DAG and PLC are not involved here, so antagonists or inhibitors of those components have no effect.

For H2: H2 binds to a transmembrane receptor that activates the DAG/IP3 pathway, so the receptor must activate PLC.  Both a TK receptor or a G protein coupled receptor can trigger the IP3 pathway. (Only a GPCR can activate the cAMP pathway).

    A G protein coupled receptor can activate PKK through the DAG/IP3 pathway as follows: 
The receptor-H2 complex → activation of a G protein →  activation of phospholipase C →  generation of DAG and IP3. The DAG is not involved in signaling here, but the IP3 →  ER →  release of Ca⁺⁺ →  binding to subunit A (calmodulin) →  activation of PKK.
    PLC inhibitors block generation of IP3, thereby blocking generation of Ca⁺⁺ and activation of calmodulin. Antagonists of DAG have no effect as DAG (& PKC) are not involved here; phosphodiesterase has no effect as cAMP is not involved either.

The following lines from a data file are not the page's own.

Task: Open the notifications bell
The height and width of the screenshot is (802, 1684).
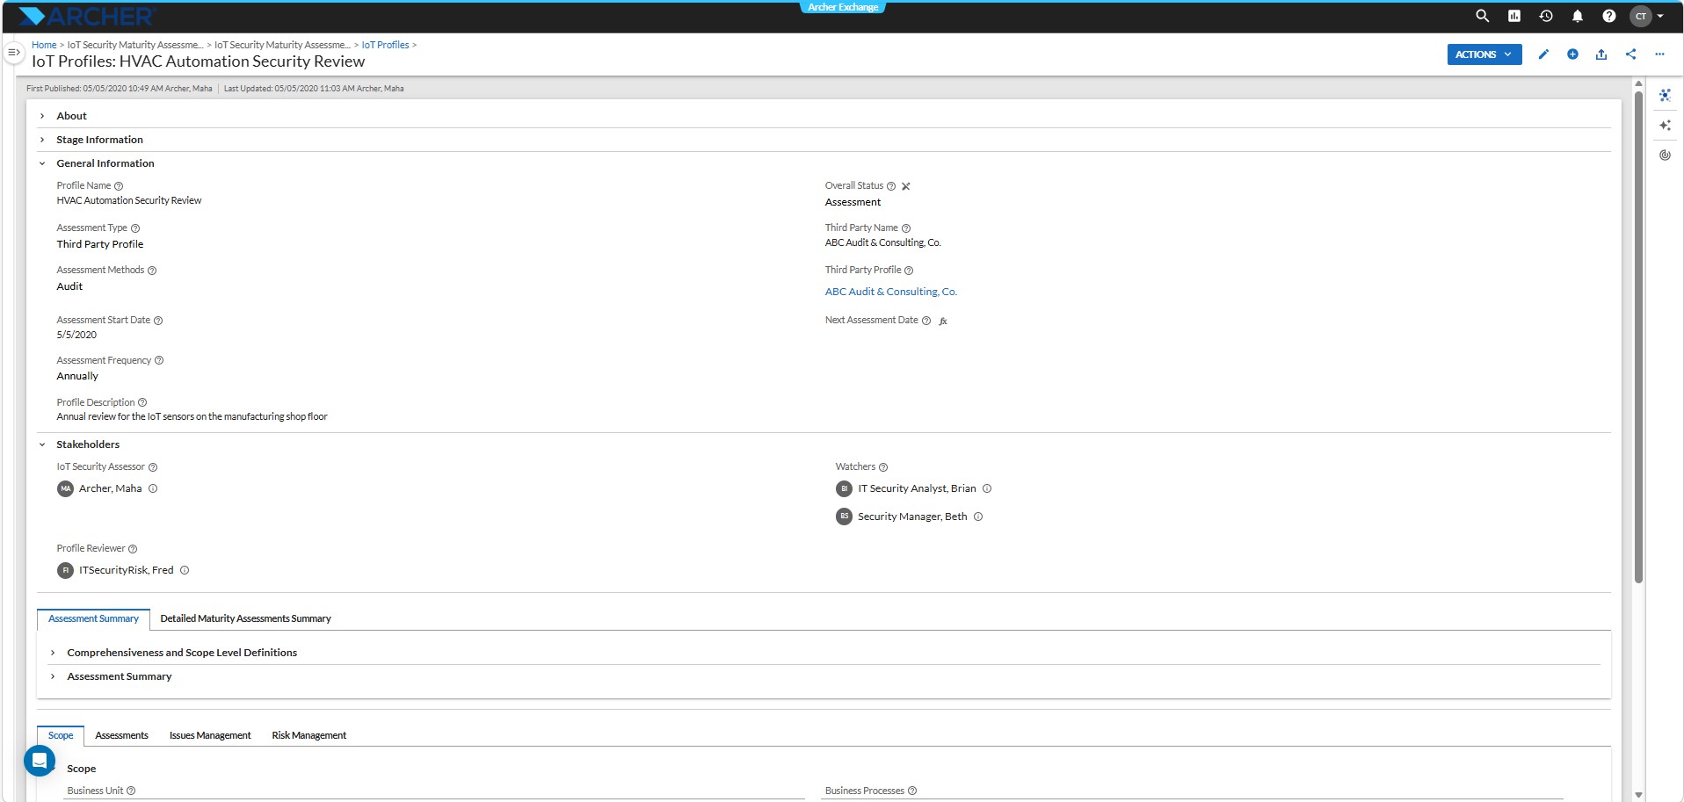Action: click(1578, 16)
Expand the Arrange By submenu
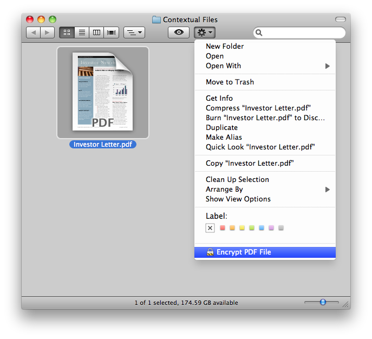Viewport: 372px width, 339px height. click(327, 190)
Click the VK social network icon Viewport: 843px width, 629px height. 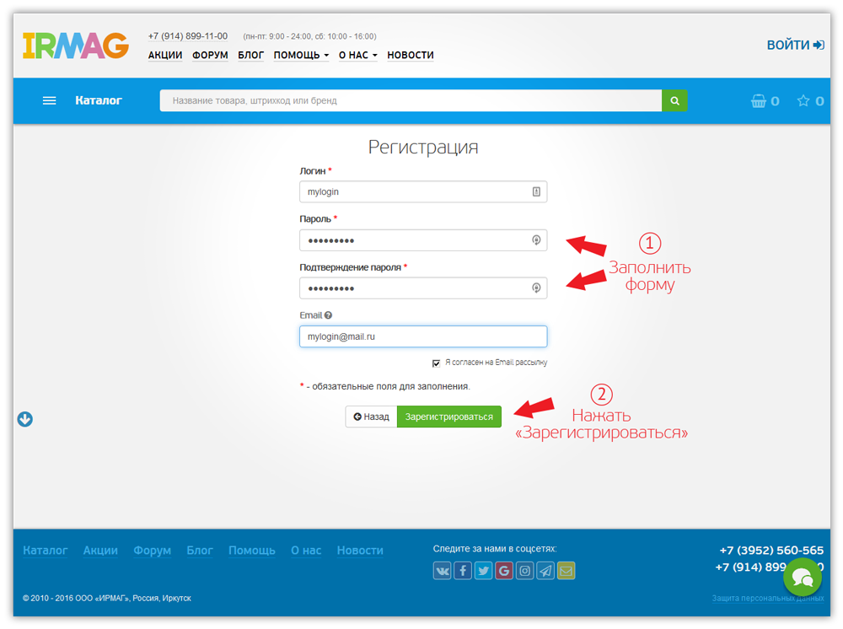(x=443, y=571)
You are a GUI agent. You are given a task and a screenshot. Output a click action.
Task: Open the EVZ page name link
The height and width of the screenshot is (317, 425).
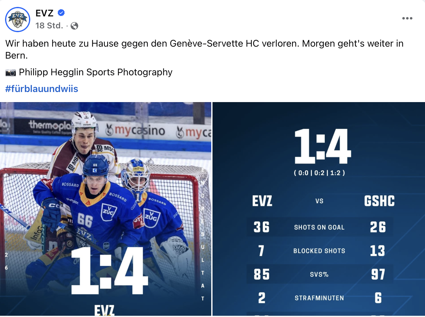(44, 13)
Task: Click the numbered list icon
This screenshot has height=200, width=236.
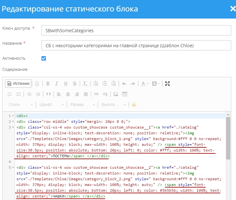Action: (x=10, y=94)
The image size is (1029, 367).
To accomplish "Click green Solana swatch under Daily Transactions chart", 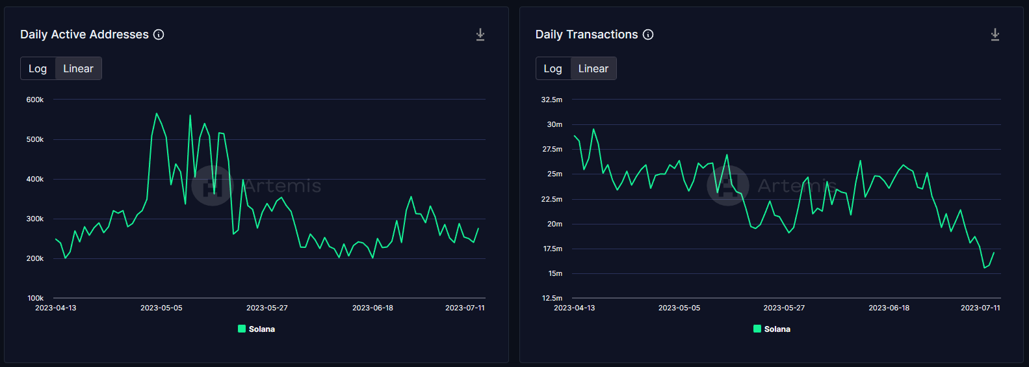I will (757, 329).
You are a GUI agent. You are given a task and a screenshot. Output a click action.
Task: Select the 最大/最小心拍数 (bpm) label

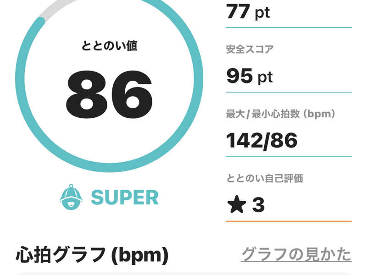tap(281, 114)
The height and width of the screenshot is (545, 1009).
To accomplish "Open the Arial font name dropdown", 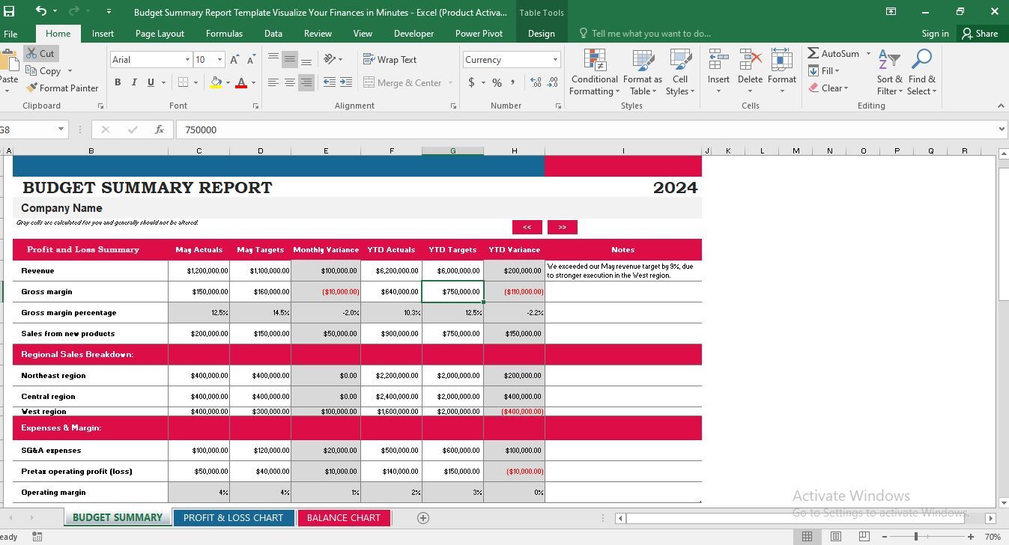I will [187, 59].
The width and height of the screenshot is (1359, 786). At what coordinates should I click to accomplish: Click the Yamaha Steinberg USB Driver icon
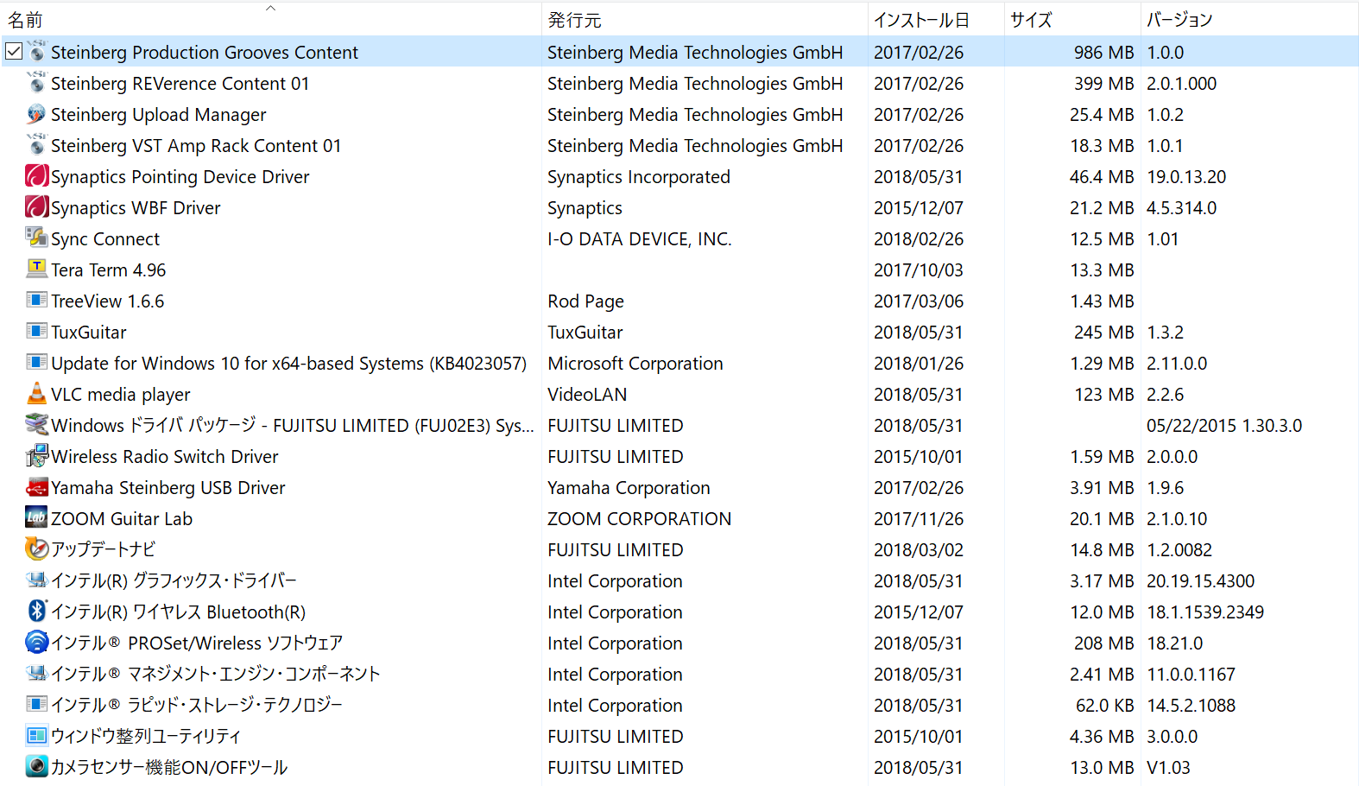(36, 487)
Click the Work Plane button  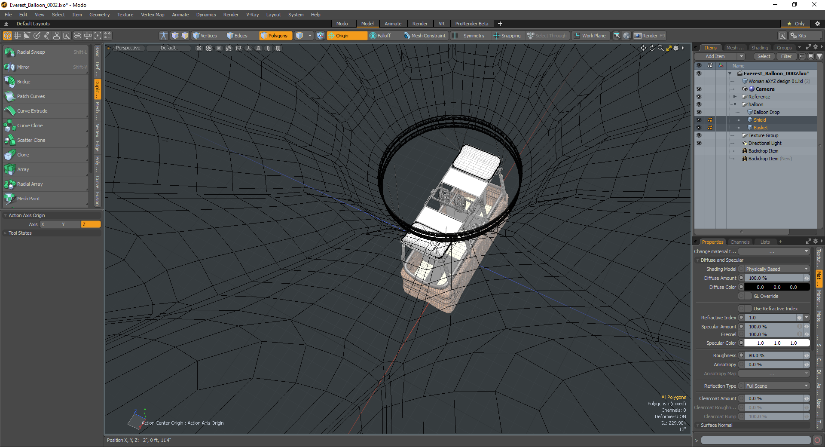[590, 36]
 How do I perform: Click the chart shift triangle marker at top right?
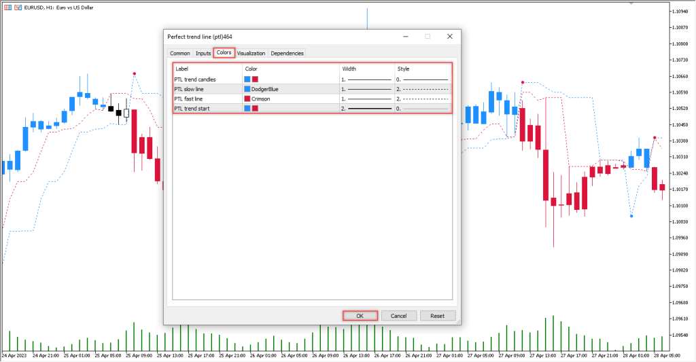[632, 3]
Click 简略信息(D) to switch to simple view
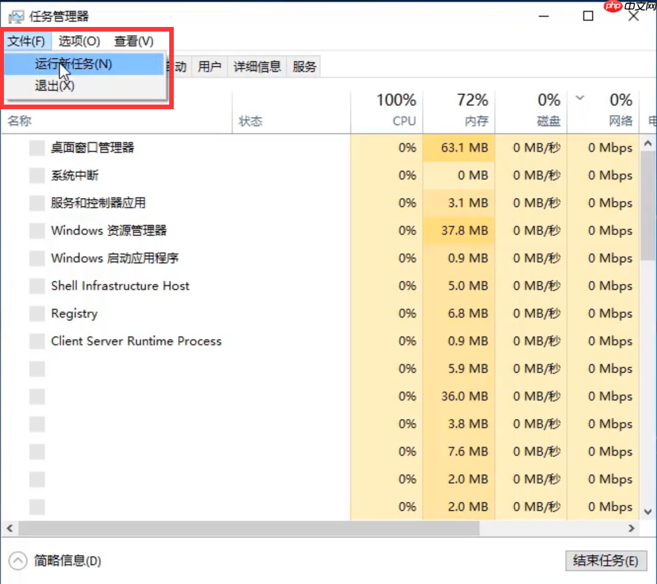The image size is (657, 584). (x=66, y=561)
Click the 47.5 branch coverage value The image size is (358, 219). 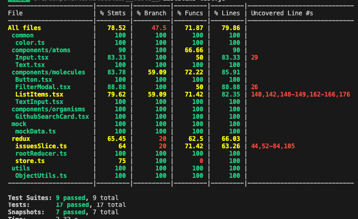pos(159,28)
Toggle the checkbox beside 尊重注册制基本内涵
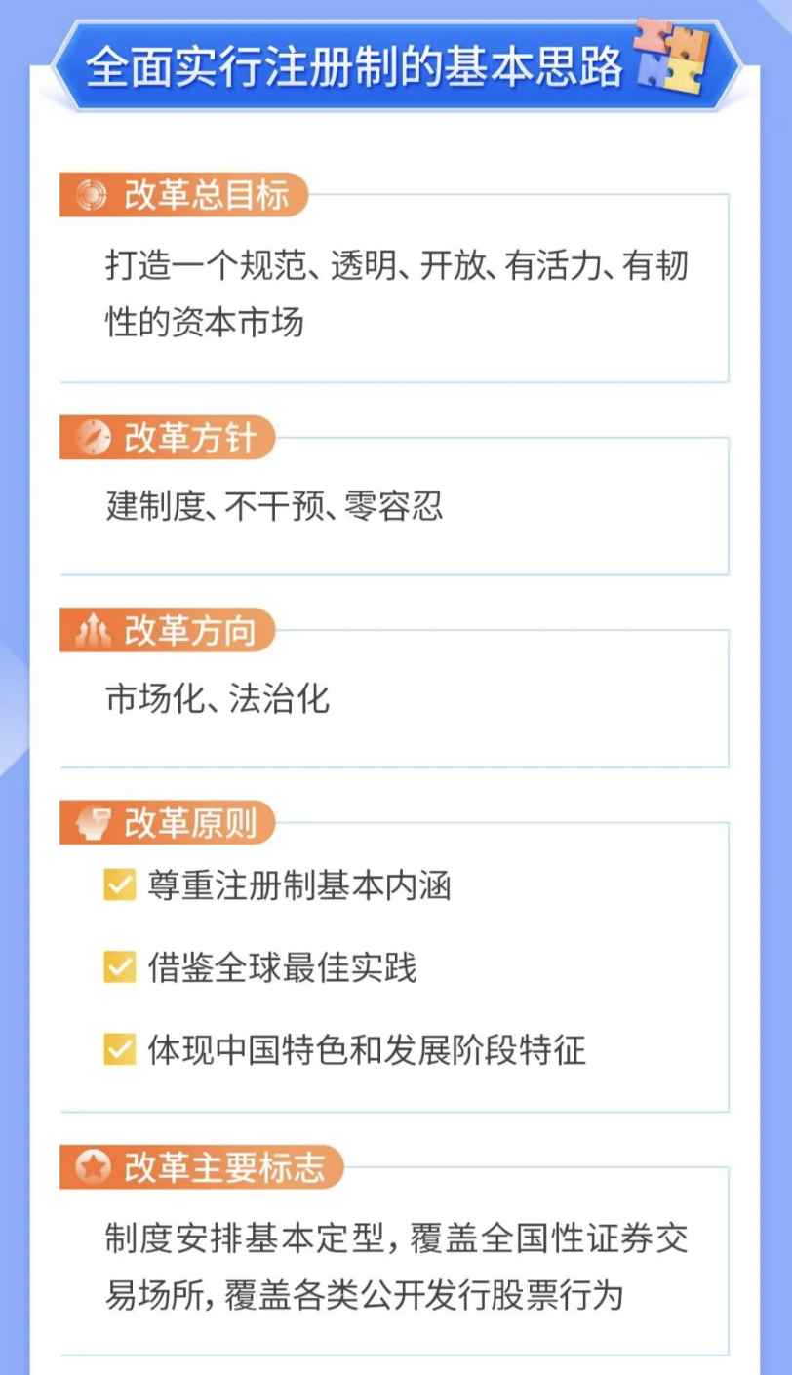The height and width of the screenshot is (1375, 792). [119, 885]
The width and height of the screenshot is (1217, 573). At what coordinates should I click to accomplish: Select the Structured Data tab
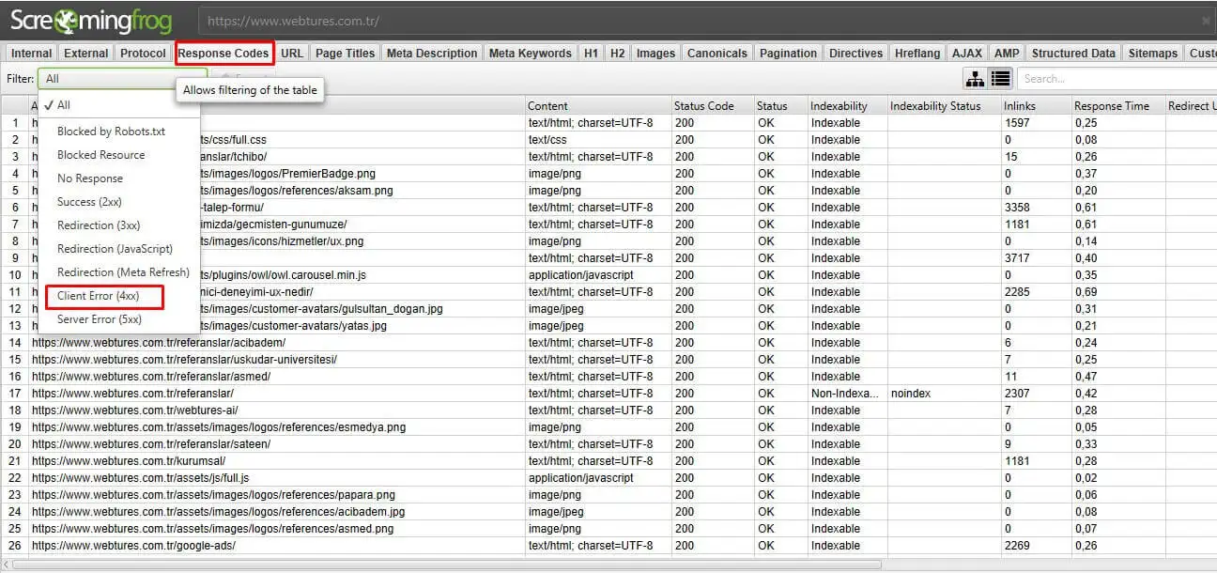1073,53
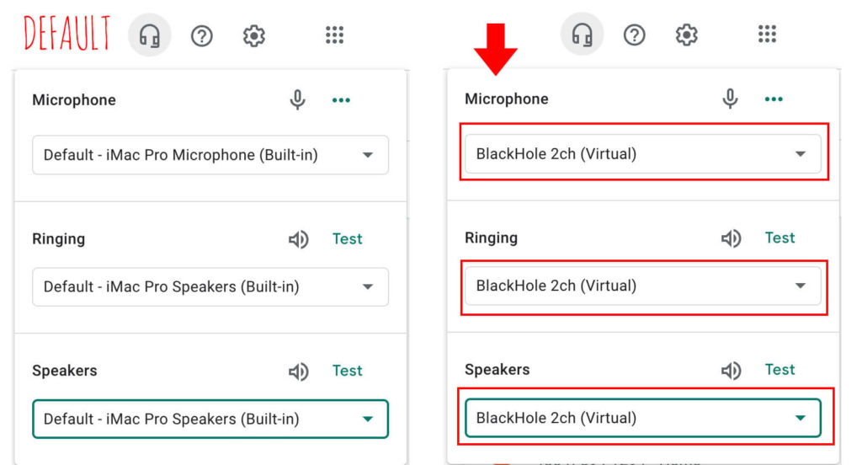Open the settings gear in the left panel
Screen dimensions: 862x465
click(254, 36)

    A TK receptor could work like this: H2 could bind to a TK receptor →  activation of the receptor → self phosphorylation of cytoplasmic domain →  activation of phospholipase C (by binding of PLC to the receptor or to adapter proteins that bind to the receptor). Once PLC is activated, the rest of the pathway is the same.

Answers to C:     C-1. Both
                            C-2. One or the other but not both.  
                            C-3. Hormone 2.

Explanation for C-1 & C-2. A G protein can activate either the cAMP pathway  &/or the DAG/IP3 pathway. So both hormone receptors could be coupled to G proteins.  However the two receptors must activate different G proteins, as the two hormones activate different enzymes -- PLC vs adenylyl cyclase.  The same G-protein can activate both the IP3 & cAMP pathways (if it binds to & activates both PLC and AC).  However in this case, one hormone produces only the IP3 response, and the other hormone produces only the cAMP response. So it must be two different G proteins -- one that activates PLC and one that activates AC.

Explanation for C-3: Hormone 2 activates the IP3/DAG pathway. Either a G protein coupled receptor (which is a multipass protein) or a TK linked receptor (which is a single pass protein) can activate this pathway. Hormone 1 activates the cAMP pathway; only a GPCR (multipass) can activate this pathway.